*** Opening Information provided ***

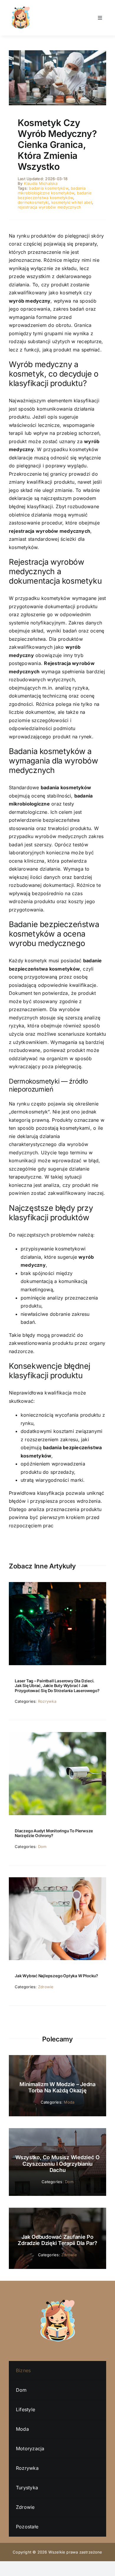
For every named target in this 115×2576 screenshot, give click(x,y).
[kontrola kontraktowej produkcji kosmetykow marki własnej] (57, 53)
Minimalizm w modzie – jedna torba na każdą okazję (57, 2087)
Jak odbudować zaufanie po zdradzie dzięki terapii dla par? (57, 2240)
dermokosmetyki (33, 202)
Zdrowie (46, 1986)
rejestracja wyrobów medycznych (49, 207)
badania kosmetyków (48, 188)
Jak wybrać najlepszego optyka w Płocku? (56, 1975)
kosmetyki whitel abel (71, 202)
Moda (69, 2102)
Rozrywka (47, 1701)
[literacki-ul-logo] (20, 8)
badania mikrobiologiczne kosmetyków (52, 190)
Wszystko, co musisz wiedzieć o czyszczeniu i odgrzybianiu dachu (57, 2163)
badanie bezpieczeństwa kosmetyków (55, 195)
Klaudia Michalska (41, 183)
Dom (42, 1846)
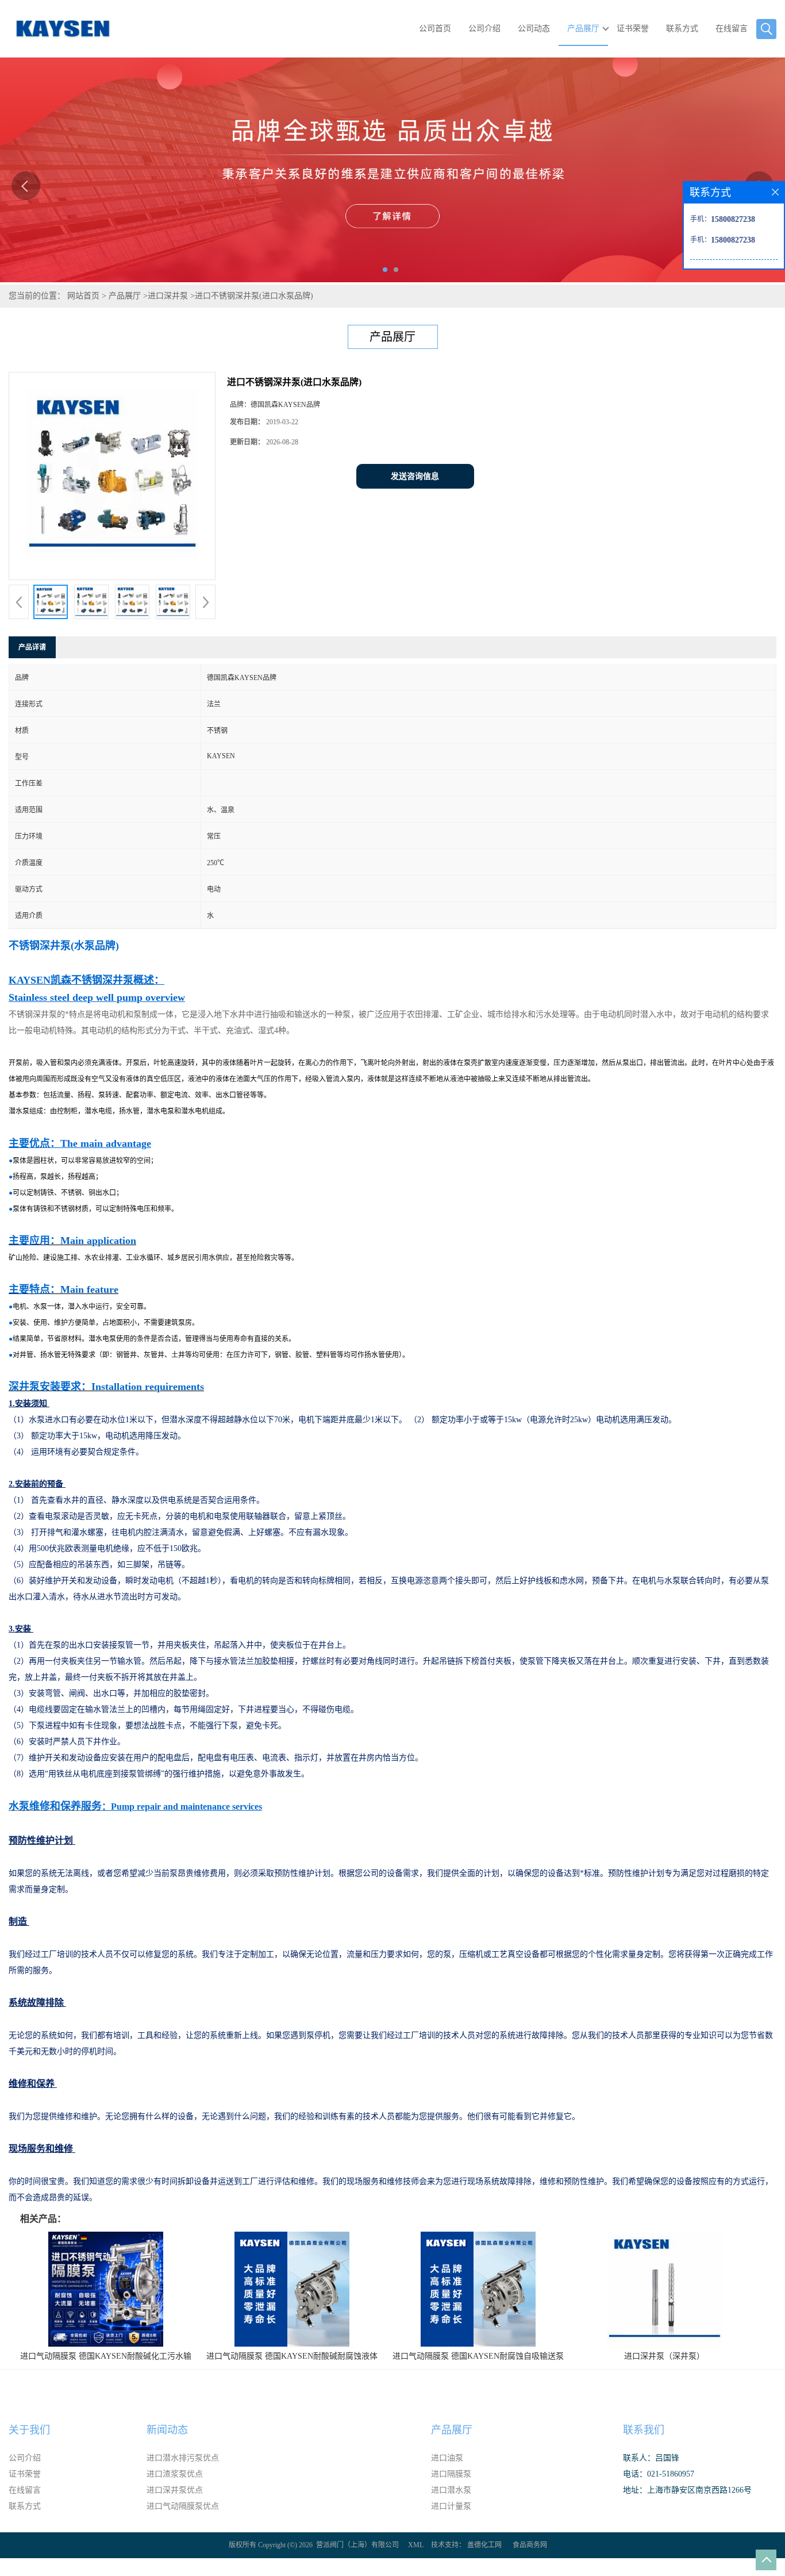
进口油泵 (447, 2458)
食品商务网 (530, 2545)
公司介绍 (484, 28)
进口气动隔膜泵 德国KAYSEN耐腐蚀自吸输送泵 (478, 2356)
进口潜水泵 (451, 2490)
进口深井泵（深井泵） (664, 2356)
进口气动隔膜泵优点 (183, 2506)
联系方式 (682, 28)
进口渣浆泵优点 (175, 2474)
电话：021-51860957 (658, 2474)
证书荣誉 (633, 28)
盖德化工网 (484, 2545)
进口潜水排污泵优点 (183, 2458)
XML (416, 2545)
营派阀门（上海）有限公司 (357, 2545)
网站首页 (83, 295)
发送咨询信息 (415, 476)
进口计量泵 (451, 2506)
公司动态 (534, 28)
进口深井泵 (168, 295)
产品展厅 (583, 28)
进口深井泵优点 (175, 2490)
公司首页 (435, 28)
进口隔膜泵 (451, 2474)
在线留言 (731, 28)
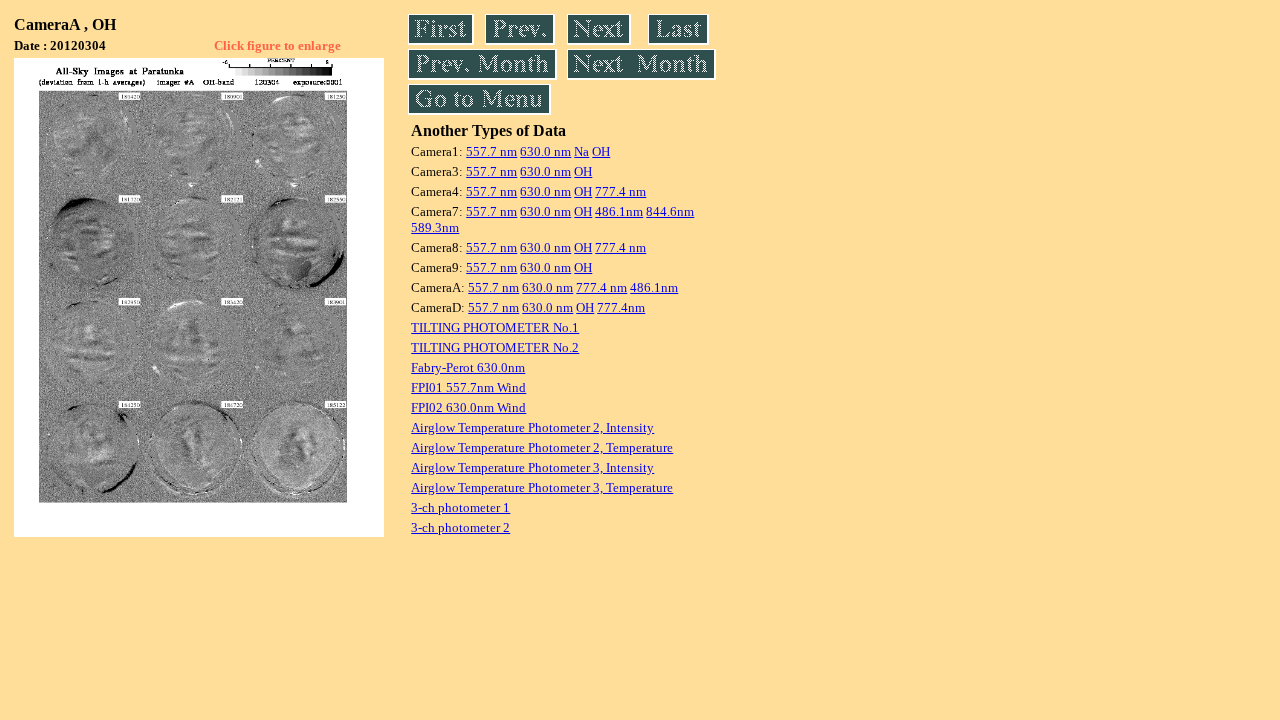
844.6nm (670, 211)
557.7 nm (491, 151)
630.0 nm (545, 151)
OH (601, 151)
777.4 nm (620, 191)
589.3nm (435, 227)
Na (581, 151)
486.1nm (619, 211)
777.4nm (621, 307)
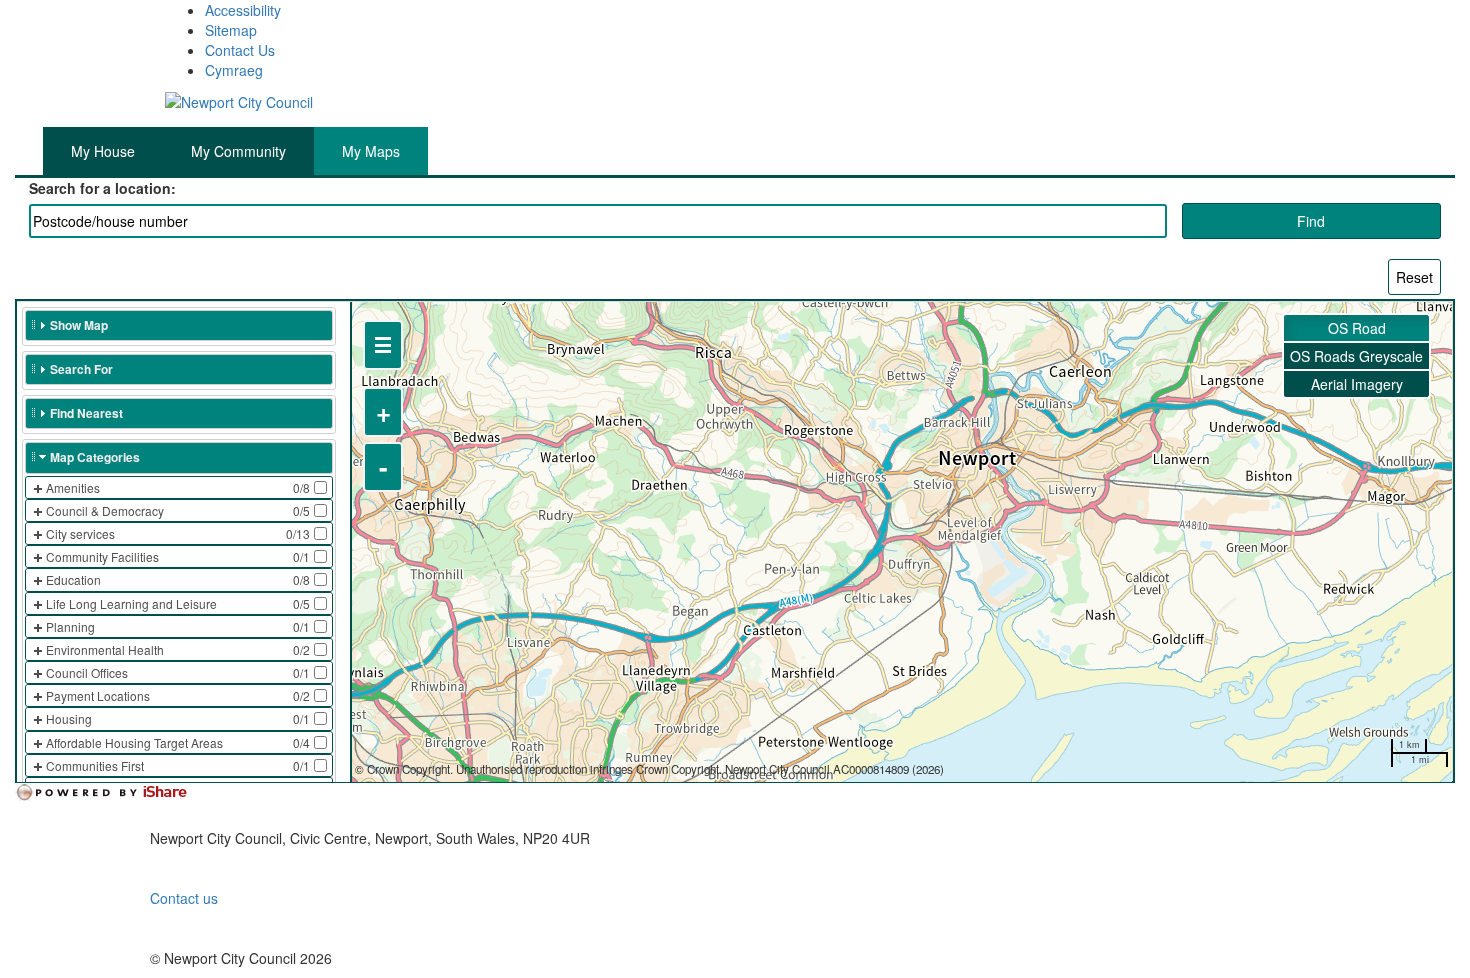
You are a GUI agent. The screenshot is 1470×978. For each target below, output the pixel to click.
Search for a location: (102, 188)
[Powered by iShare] (115, 793)
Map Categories (95, 457)
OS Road (1357, 328)
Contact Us (240, 50)
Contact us (184, 898)
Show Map (79, 325)
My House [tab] (103, 151)
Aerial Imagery (1357, 384)
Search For (81, 369)
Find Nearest (86, 413)
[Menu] (383, 345)
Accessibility (243, 10)
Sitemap (231, 30)
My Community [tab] (238, 151)
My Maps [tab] (371, 151)
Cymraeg (234, 70)
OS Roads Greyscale (1356, 356)
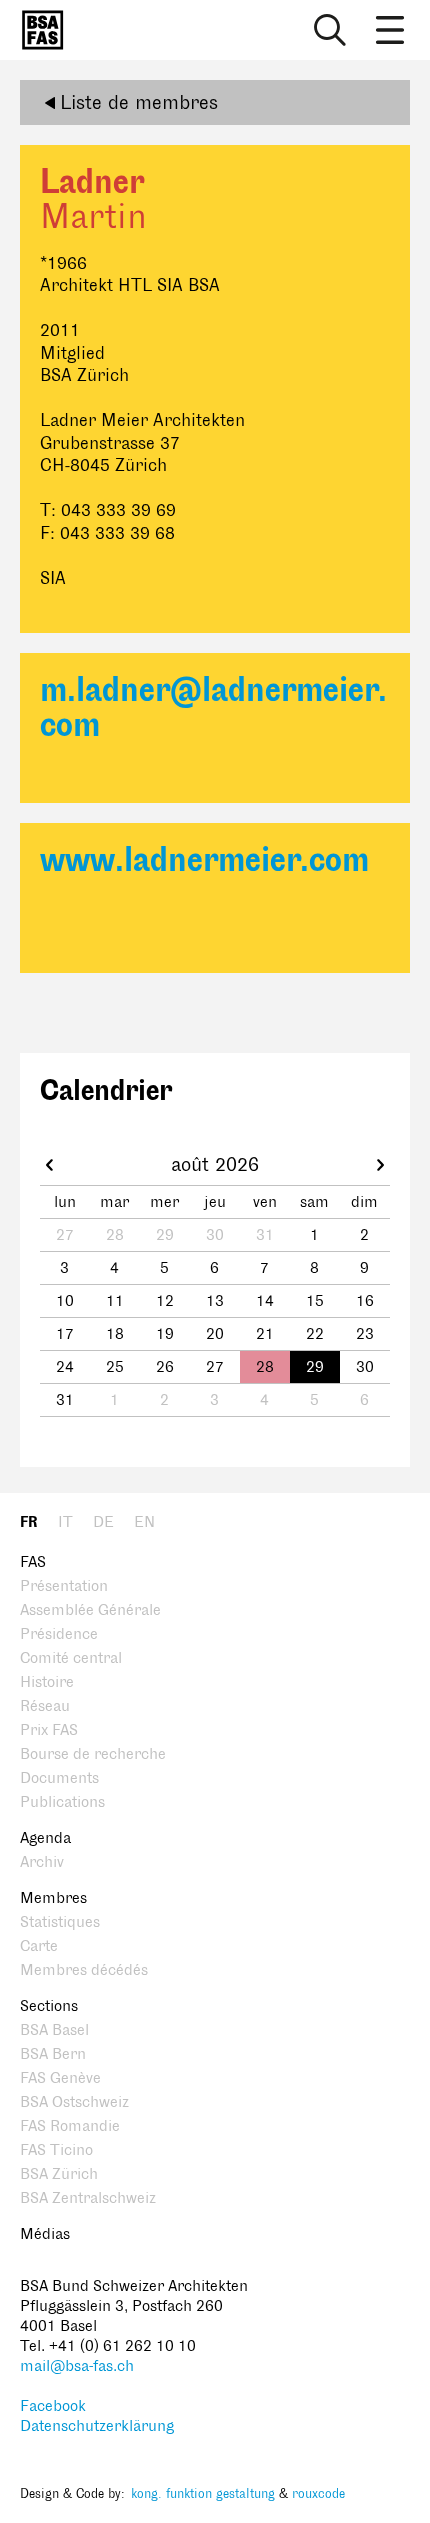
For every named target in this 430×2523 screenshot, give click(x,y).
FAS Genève (60, 2078)
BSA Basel (54, 2030)
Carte (39, 1946)
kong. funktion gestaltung (203, 2494)
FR (29, 1522)
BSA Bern (53, 2054)
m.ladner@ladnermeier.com (213, 708)
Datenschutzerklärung (97, 2426)
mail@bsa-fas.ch (77, 2366)
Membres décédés (84, 1970)
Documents (59, 1778)
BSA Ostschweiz (74, 2102)
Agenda (45, 1838)
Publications (62, 1802)
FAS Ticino (56, 2150)
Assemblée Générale (90, 1610)
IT (65, 1522)
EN (144, 1522)
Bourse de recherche (93, 1754)
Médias (45, 2234)
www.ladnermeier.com (204, 860)
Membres (53, 1898)
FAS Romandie (70, 2126)
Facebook (53, 2406)
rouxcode (318, 2494)
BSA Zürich (59, 2174)
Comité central (71, 1658)
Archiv (42, 1862)
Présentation (64, 1586)
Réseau (45, 1706)
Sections (49, 2006)
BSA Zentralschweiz (88, 2198)
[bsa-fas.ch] (38, 30)
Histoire (47, 1682)
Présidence (59, 1634)
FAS (33, 1562)
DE (103, 1522)
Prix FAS (49, 1730)
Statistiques (60, 1922)
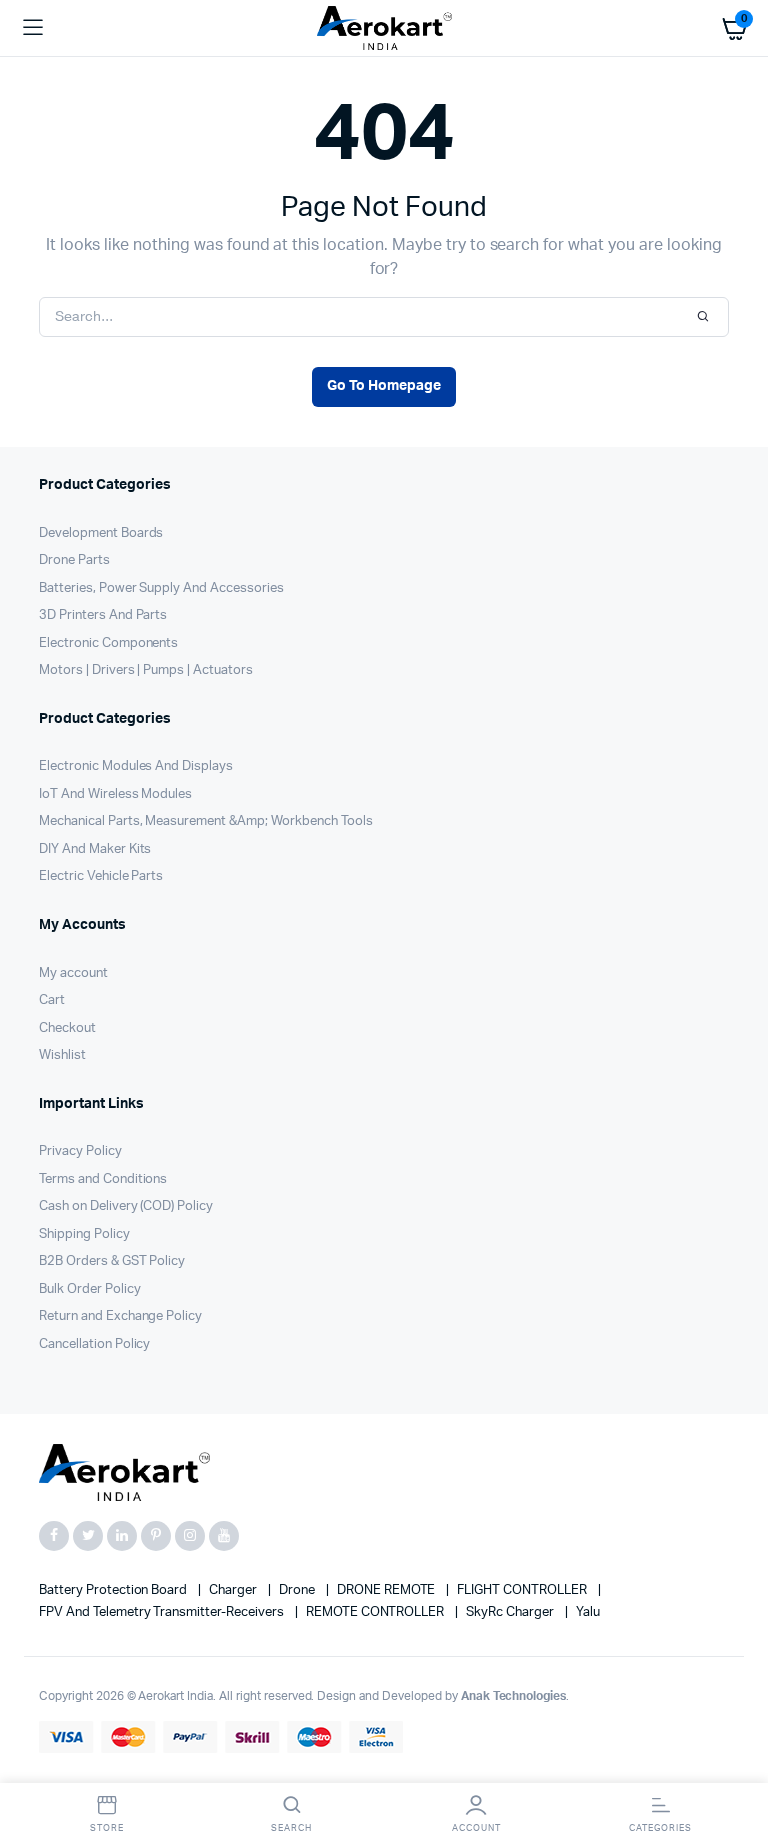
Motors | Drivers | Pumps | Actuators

*** Closing Information provided ***

* **What the exercise asks**: Start with the line above that contains "进口深井泵（深井泵） (664, 2356)" and stop after the line that contains "产品展厅 (583, 28)". Output those lines exactly, and only those.

* **Output for this task**:
进口深井泵（深井泵） (664, 2356)
进口气动隔膜泵优点 (183, 2506)
联系方式 (682, 28)
进口渣浆泵优点 (175, 2474)
电话：021-51860957 (658, 2474)
证书荣誉 (633, 28)
盖德化工网 (484, 2545)
进口潜水排污泵优点 (183, 2458)
XML (416, 2545)
营派阀门（上海）有限公司 (357, 2545)
网站首页 (83, 295)
发送咨询信息 (415, 476)
进口计量泵 (451, 2506)
公司动态 (534, 28)
进口深井泵 (168, 295)
产品展厅 (583, 28)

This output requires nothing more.